◆ **EXERCISE TASK**
Print the following records line for line, with no changes.

________________________________________

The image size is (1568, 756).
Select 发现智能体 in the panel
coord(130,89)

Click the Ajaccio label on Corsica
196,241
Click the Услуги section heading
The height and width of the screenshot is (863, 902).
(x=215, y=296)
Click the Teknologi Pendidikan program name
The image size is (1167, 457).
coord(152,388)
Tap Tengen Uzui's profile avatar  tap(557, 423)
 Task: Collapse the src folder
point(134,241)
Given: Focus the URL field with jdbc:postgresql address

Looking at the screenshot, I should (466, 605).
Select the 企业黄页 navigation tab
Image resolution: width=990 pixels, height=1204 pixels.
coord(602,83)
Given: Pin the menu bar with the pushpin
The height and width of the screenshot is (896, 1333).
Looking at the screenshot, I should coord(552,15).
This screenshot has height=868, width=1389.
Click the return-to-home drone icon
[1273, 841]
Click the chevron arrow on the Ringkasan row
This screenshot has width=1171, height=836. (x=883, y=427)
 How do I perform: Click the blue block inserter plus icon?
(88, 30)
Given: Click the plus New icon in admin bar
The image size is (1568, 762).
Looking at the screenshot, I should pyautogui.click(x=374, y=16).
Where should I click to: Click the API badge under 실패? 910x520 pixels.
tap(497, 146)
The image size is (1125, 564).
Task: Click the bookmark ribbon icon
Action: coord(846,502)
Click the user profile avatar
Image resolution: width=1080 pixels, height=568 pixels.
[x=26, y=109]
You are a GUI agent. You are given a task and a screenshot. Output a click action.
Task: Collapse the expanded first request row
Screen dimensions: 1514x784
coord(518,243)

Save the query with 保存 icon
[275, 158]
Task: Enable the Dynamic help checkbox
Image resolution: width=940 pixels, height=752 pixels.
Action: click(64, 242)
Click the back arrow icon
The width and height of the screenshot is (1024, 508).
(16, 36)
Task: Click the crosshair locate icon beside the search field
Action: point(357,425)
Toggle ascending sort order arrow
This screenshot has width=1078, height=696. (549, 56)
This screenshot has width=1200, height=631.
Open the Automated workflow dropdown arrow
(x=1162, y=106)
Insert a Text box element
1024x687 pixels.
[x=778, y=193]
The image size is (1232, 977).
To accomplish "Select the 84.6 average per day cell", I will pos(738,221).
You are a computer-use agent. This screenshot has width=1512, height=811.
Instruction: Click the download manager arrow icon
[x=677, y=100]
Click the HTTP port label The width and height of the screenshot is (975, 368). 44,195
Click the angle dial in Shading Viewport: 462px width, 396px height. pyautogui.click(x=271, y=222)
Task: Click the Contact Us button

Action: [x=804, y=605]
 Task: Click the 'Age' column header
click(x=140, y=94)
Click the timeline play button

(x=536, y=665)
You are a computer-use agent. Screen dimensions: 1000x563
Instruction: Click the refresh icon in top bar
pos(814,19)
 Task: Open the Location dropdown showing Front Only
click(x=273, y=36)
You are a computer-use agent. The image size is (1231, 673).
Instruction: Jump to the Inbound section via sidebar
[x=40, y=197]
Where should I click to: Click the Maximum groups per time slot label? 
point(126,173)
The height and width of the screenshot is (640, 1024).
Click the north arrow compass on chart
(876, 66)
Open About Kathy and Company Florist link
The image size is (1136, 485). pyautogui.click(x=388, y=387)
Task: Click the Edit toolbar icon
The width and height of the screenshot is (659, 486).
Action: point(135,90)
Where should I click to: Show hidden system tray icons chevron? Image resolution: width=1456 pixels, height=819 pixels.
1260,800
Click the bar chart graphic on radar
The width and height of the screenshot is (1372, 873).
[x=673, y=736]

________________________________________

◆ **OUTPUT FOR THIS EXERCISE**
The image size is (1568, 756).
Select 发现智能体 in the panel
coord(130,89)

Click the Ajaccio label on Corsica
196,241
Click the Услуги section heading
The height and width of the screenshot is (863, 902).
(x=215, y=296)
Click the Teknologi Pendidikan program name
The image size is (1167, 457).
coord(152,388)
Tap Tengen Uzui's profile avatar  tap(557, 423)
 Task: Collapse the src folder
point(134,241)
Given: Focus the URL field with jdbc:postgresql address

Looking at the screenshot, I should (466, 605).
Select the 企业黄页 navigation tab
Image resolution: width=990 pixels, height=1204 pixels.
coord(602,83)
Given: Pin the menu bar with the pushpin
The height and width of the screenshot is (896, 1333).
Looking at the screenshot, I should coord(552,15).
This screenshot has height=868, width=1389.
Click the return-to-home drone icon
[1273, 841]
Click the chevron arrow on the Ringkasan row
This screenshot has width=1171, height=836. (x=883, y=427)
 How do I perform: Click the blue block inserter plus icon?
(88, 30)
Given: Click the plus New icon in admin bar
The image size is (1568, 762).
Looking at the screenshot, I should pyautogui.click(x=374, y=16).
Where should I click to: Click the API badge under 실패? 910x520 pixels.
tap(497, 146)
The image size is (1125, 564).
Task: Click the bookmark ribbon icon
Action: coord(846,502)
Click the user profile avatar
Image resolution: width=1080 pixels, height=568 pixels.
[x=26, y=109]
You are a GUI agent. You are given a task and a screenshot. Output a click action.
Task: Collapse the expanded first request row
Screen dimensions: 1514x784
coord(518,243)

Save the query with 保存 icon
[275, 158]
Task: Enable the Dynamic help checkbox
Image resolution: width=940 pixels, height=752 pixels.
Action: click(64, 242)
Click the back arrow icon
The width and height of the screenshot is (1024, 508).
(16, 36)
Task: Click the crosshair locate icon beside the search field
Action: point(357,425)
Toggle ascending sort order arrow
This screenshot has width=1078, height=696. (549, 56)
This screenshot has width=1200, height=631.
Open the Automated workflow dropdown arrow
(x=1162, y=106)
Insert a Text box element
1024x687 pixels.
[x=778, y=193]
The image size is (1232, 977).
To accomplish "Select the 84.6 average per day cell", I will pos(738,221).
You are a computer-use agent. This screenshot has width=1512, height=811.
Instruction: Click the download manager arrow icon
[x=677, y=100]
Click the HTTP port label The width and height of the screenshot is (975, 368). 44,195
Click the angle dial in Shading Viewport: 462px width, 396px height. pyautogui.click(x=271, y=222)
Task: Click the Contact Us button

Action: [x=804, y=605]
 Task: Click the 'Age' column header
click(x=140, y=94)
Click the timeline play button

(x=536, y=665)
You are a computer-use agent. Screen dimensions: 1000x563
Instruction: Click the refresh icon in top bar
pos(814,19)
 Task: Open the Location dropdown showing Front Only
click(x=273, y=36)
You are a computer-use agent. The image size is (1231, 673).
Instruction: Jump to the Inbound section via sidebar
[x=40, y=197]
Where should I click to: Click the Maximum groups per time slot label? 
point(126,173)
The height and width of the screenshot is (640, 1024).
Click the north arrow compass on chart
(876, 66)
Open About Kathy and Company Florist link
The image size is (1136, 485). pyautogui.click(x=388, y=387)
Task: Click the Edit toolbar icon
The width and height of the screenshot is (659, 486).
Action: point(135,90)
Where should I click to: Show hidden system tray icons chevron? Image resolution: width=1456 pixels, height=819 pixels.
1260,800
Click the bar chart graphic on radar
The width and height of the screenshot is (1372, 873).
[x=673, y=736]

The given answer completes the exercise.